* EXERCISE DIRECTIONS: Return the entries below in full. Keep every word as it is.

* DATA FOR THE TASK:
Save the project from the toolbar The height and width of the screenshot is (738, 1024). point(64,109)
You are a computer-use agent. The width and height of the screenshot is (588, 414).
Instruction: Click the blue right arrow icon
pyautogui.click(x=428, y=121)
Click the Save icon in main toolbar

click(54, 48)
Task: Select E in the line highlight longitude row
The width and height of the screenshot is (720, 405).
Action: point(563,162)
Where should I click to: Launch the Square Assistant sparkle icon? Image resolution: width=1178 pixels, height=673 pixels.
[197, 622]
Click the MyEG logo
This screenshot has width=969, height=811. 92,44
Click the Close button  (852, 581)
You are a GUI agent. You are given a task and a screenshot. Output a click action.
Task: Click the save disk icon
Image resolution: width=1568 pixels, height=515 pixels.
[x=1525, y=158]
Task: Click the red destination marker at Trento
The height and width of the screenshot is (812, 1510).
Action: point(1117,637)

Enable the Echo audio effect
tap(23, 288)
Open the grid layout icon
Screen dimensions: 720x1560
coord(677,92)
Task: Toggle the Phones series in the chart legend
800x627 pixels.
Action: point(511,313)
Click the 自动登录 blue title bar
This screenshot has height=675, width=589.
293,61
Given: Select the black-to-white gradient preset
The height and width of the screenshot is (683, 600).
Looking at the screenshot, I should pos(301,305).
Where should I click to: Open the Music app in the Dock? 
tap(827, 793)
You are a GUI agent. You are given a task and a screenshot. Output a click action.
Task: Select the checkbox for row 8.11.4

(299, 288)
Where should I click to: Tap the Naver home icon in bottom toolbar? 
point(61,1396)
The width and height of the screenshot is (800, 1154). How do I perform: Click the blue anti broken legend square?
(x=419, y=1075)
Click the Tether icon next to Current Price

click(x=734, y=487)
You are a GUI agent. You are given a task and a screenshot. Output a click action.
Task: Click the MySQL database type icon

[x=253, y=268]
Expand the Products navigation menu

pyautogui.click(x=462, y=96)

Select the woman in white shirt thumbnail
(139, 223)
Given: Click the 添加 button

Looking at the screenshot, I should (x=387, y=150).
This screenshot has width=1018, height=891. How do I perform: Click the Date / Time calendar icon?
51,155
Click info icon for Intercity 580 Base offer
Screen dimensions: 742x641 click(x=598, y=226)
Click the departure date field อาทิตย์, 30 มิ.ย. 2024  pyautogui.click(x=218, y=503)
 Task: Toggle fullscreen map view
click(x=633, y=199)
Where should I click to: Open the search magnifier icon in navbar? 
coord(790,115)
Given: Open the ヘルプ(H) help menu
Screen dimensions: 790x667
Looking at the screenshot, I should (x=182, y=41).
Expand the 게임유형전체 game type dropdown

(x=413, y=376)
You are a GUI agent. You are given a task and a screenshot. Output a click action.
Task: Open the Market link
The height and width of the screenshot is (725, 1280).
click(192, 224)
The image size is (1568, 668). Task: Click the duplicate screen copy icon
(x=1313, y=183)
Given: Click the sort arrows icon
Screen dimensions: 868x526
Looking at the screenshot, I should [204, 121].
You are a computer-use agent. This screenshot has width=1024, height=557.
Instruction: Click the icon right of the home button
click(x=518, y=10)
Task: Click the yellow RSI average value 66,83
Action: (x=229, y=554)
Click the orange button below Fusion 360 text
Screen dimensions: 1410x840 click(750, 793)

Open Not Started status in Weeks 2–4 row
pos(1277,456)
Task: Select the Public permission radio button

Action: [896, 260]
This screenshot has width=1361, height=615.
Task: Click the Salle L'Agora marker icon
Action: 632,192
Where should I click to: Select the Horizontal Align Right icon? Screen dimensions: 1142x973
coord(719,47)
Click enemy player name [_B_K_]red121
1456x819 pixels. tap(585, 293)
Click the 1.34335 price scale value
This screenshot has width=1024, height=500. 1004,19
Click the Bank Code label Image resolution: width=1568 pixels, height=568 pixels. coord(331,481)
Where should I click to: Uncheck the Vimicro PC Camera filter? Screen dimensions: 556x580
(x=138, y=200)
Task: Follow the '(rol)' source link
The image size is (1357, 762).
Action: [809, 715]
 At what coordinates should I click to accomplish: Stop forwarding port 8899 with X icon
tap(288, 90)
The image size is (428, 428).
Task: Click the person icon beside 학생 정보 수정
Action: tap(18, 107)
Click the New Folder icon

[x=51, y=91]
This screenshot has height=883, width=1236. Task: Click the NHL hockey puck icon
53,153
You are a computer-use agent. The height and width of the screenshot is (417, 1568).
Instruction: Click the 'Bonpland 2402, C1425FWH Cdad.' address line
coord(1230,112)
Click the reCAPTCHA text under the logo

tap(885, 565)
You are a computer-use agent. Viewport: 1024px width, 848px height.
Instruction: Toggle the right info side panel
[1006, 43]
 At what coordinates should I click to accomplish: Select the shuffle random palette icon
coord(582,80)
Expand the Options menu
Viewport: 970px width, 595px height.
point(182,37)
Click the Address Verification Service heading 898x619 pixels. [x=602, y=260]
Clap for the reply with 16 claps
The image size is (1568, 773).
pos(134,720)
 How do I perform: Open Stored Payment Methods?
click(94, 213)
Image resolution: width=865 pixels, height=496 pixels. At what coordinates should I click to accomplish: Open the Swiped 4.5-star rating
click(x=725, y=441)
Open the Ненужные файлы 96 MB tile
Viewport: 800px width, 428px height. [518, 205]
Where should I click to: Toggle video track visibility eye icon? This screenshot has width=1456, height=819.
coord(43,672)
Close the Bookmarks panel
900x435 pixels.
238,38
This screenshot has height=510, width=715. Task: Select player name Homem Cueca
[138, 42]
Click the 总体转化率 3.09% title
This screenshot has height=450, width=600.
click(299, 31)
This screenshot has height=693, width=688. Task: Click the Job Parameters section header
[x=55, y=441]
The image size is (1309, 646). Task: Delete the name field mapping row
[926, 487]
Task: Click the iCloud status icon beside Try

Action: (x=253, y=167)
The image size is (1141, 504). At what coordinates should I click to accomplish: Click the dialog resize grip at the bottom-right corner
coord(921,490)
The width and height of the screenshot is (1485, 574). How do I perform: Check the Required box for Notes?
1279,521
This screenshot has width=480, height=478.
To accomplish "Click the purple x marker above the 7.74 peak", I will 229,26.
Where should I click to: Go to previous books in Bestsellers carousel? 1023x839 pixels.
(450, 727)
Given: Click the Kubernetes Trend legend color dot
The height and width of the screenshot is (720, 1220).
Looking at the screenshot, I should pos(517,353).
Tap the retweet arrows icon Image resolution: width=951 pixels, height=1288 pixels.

* RESULT FOR THIS EXERCISE:
Save the project from the toolbar The height and width of the screenshot is (738, 1024). point(64,109)
You are a computer-use agent. The width and height of the screenshot is (588, 414).
Instruction: Click the blue right arrow icon
pyautogui.click(x=428, y=121)
Click the Save icon in main toolbar

click(54, 48)
Task: Select E in the line highlight longitude row
The width and height of the screenshot is (720, 405).
Action: point(563,162)
Where should I click to: Launch the Square Assistant sparkle icon? Image resolution: width=1178 pixels, height=673 pixels.
[197, 622]
Click the MyEG logo
This screenshot has width=969, height=811. 92,44
Click the Close button  (852, 581)
You are a GUI agent. You are given a task and a screenshot. Output a click action.
Task: Click the save disk icon
Image resolution: width=1568 pixels, height=515 pixels.
[x=1525, y=158]
Task: Click the red destination marker at Trento
The height and width of the screenshot is (812, 1510).
Action: point(1117,637)

Enable the Echo audio effect
tap(23, 288)
Open the grid layout icon
Screen dimensions: 720x1560
coord(677,92)
Task: Toggle the Phones series in the chart legend
800x627 pixels.
Action: point(511,313)
Click the 自动登录 blue title bar
This screenshot has height=675, width=589.
293,61
Given: Select the black-to-white gradient preset
The height and width of the screenshot is (683, 600).
Looking at the screenshot, I should pos(301,305).
Where should I click to: Open the Music app in the Dock? 
tap(827, 793)
You are a GUI agent. You are given a task and a screenshot. Output a click action.
Task: Select the checkbox for row 8.11.4

(299, 288)
Where should I click to: Tap the Naver home icon in bottom toolbar? 
point(61,1396)
The width and height of the screenshot is (800, 1154). How do I perform: Click the blue anti broken legend square?
(x=419, y=1075)
Click the Tether icon next to Current Price

click(x=734, y=487)
You are a GUI agent. You are given a task and a screenshot. Output a click action.
Task: Click the MySQL database type icon

[x=253, y=268]
Expand the Products navigation menu

pyautogui.click(x=462, y=96)

Select the woman in white shirt thumbnail
(139, 223)
Given: Click the 添加 button

Looking at the screenshot, I should (x=387, y=150).
This screenshot has width=1018, height=891. How do I perform: Click the Date / Time calendar icon?
51,155
Click info icon for Intercity 580 Base offer
Screen dimensions: 742x641 click(x=598, y=226)
Click the departure date field อาทิตย์, 30 มิ.ย. 2024  pyautogui.click(x=218, y=503)
 Task: Toggle fullscreen map view
click(x=633, y=199)
Where should I click to: Open the search magnifier icon in navbar? 
coord(790,115)
Given: Open the ヘルプ(H) help menu
Screen dimensions: 790x667
Looking at the screenshot, I should (x=182, y=41).
Expand the 게임유형전체 game type dropdown

(x=413, y=376)
You are a GUI agent. You are given a task and a screenshot. Output a click action.
Task: Open the Market link
The height and width of the screenshot is (725, 1280).
click(192, 224)
The image size is (1568, 668). Task: Click the duplicate screen copy icon
(x=1313, y=183)
Given: Click the sort arrows icon
Screen dimensions: 868x526
Looking at the screenshot, I should [204, 121].
You are a computer-use agent. This screenshot has width=1024, height=557.
Instruction: Click the icon right of the home button
click(x=518, y=10)
Task: Click the yellow RSI average value 66,83
Action: (x=229, y=554)
Click the orange button below Fusion 360 text
Screen dimensions: 1410x840 click(750, 793)

Open Not Started status in Weeks 2–4 row
pos(1277,456)
Task: Select the Public permission radio button

Action: [896, 260]
This screenshot has width=1361, height=615.
Task: Click the Salle L'Agora marker icon
Action: 632,192
Where should I click to: Select the Horizontal Align Right icon? Screen dimensions: 1142x973
coord(719,47)
Click enemy player name [_B_K_]red121
1456x819 pixels. tap(585, 293)
Click the 1.34335 price scale value
This screenshot has width=1024, height=500. 1004,19
Click the Bank Code label Image resolution: width=1568 pixels, height=568 pixels. coord(331,481)
Where should I click to: Uncheck the Vimicro PC Camera filter? Screen dimensions: 556x580
(x=138, y=200)
Task: Follow the '(rol)' source link
The image size is (1357, 762).
Action: [809, 715]
 At what coordinates should I click to accomplish: Stop forwarding port 8899 with X icon
tap(288, 90)
The image size is (428, 428).
Task: Click the person icon beside 학생 정보 수정
Action: tap(18, 107)
Click the New Folder icon

[x=51, y=91]
This screenshot has height=883, width=1236. Task: Click the NHL hockey puck icon
53,153
You are a computer-use agent. The height and width of the screenshot is (417, 1568).
Instruction: Click the 'Bonpland 2402, C1425FWH Cdad.' address line
coord(1230,112)
Click the reCAPTCHA text under the logo

tap(885, 565)
You are a computer-use agent. Viewport: 1024px width, 848px height.
Instruction: Toggle the right info side panel
[1006, 43]
 At what coordinates should I click to accomplish: Select the shuffle random palette icon
coord(582,80)
Expand the Options menu
Viewport: 970px width, 595px height.
point(182,37)
Click the Address Verification Service heading 898x619 pixels. [x=602, y=260]
Clap for the reply with 16 claps
The image size is (1568, 773).
pos(134,720)
 How do I perform: Open Stored Payment Methods?
click(94, 213)
Image resolution: width=865 pixels, height=496 pixels. At what coordinates should I click to accomplish: Open the Swiped 4.5-star rating
click(x=725, y=441)
Open the Ненужные файлы 96 MB tile
Viewport: 800px width, 428px height. [518, 205]
Where should I click to: Toggle video track visibility eye icon? This screenshot has width=1456, height=819.
coord(43,672)
Close the Bookmarks panel
900x435 pixels.
238,38
This screenshot has height=510, width=715. Task: Select player name Homem Cueca
[138, 42]
Click the 总体转化率 3.09% title
This screenshot has height=450, width=600.
click(299, 31)
This screenshot has height=693, width=688. Task: Click the Job Parameters section header
[x=55, y=441]
The image size is (1309, 646). Task: Delete the name field mapping row
[926, 487]
Task: Click the iCloud status icon beside Try

Action: (x=253, y=167)
The image size is (1141, 504). At what coordinates should I click to accomplish: Click the dialog resize grip at the bottom-right corner
coord(921,490)
The width and height of the screenshot is (1485, 574). How do I perform: Check the Required box for Notes?
1279,521
This screenshot has width=480, height=478.
To accomplish "Click the purple x marker above the 7.74 peak", I will 229,26.
Where should I click to: Go to previous books in Bestsellers carousel? 1023x839 pixels.
(450, 727)
Given: Click the Kubernetes Trend legend color dot
The height and width of the screenshot is (720, 1220).
Looking at the screenshot, I should pos(517,353).
Tap the retweet arrows icon Image resolution: width=951 pixels, height=1288 pixels.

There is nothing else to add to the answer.